In the north of the island ruined cities have been discovered, bringing to light rock-hewn temples, cave temples, relic shrines which almost compare with the pyramids of Egypt and gigantic water-tanks on which an immense amount of labor must have been bestowed. The Portuguese settled on the island in 1517, but were driven out by the Dutch in 1658, who were in turn conquered by the British, in 1796. The chief town is Colombo (population, 158,228). Population, chiefly Singhalese and Tamils, 3,592,397.
Surface and Drainage. Rolling plains cover the most of the island, and in the south mountains rise 8,000 feet in height. There are but one important river and two natural harbors; but the breakwater, which has been built at the capital, Colombo, has brought the bulk of commerce thither.

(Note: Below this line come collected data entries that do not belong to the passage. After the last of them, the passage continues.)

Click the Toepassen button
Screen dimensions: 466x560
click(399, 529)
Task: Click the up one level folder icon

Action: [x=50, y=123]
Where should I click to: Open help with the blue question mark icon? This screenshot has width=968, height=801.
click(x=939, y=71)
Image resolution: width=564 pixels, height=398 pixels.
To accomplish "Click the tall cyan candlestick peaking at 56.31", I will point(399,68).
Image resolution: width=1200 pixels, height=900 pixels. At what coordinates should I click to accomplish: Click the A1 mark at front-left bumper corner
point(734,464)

Plants and Animals. Most of the great tropical plants and trees are found here, noticeably tree-ferns often 25 feet high, scarlet flowering rhododendrons and tufted bamboos. The largest animal is the elephant, usually without tusks. Of the natives, the most numerous are the Singhalese, who are believed to be colonists from the valley of the Ganges.
Products and Resources. The great exports are tea, coffee and cinchona bark. The gems of Ceylon are well known. Here are found sapphires, rubies, topazes, garnets and amethysts, while the pearl-fisheries form a great British monopoly.
People and Religion. The men look very womanish, with their delicate features, their earrings, their long hair brushed back from the forehead and held by combs and their waist-cloths like petticoats. The Singhalese are Buddhists and do homage to the footstep of Buddha on the top of Adam's Peak, while his tooth is carefully kept in a rich shrine. Good work is being done in Ceylon by Christian missions and schools.
The New Student's Reference Work (1914) pp. 361-362.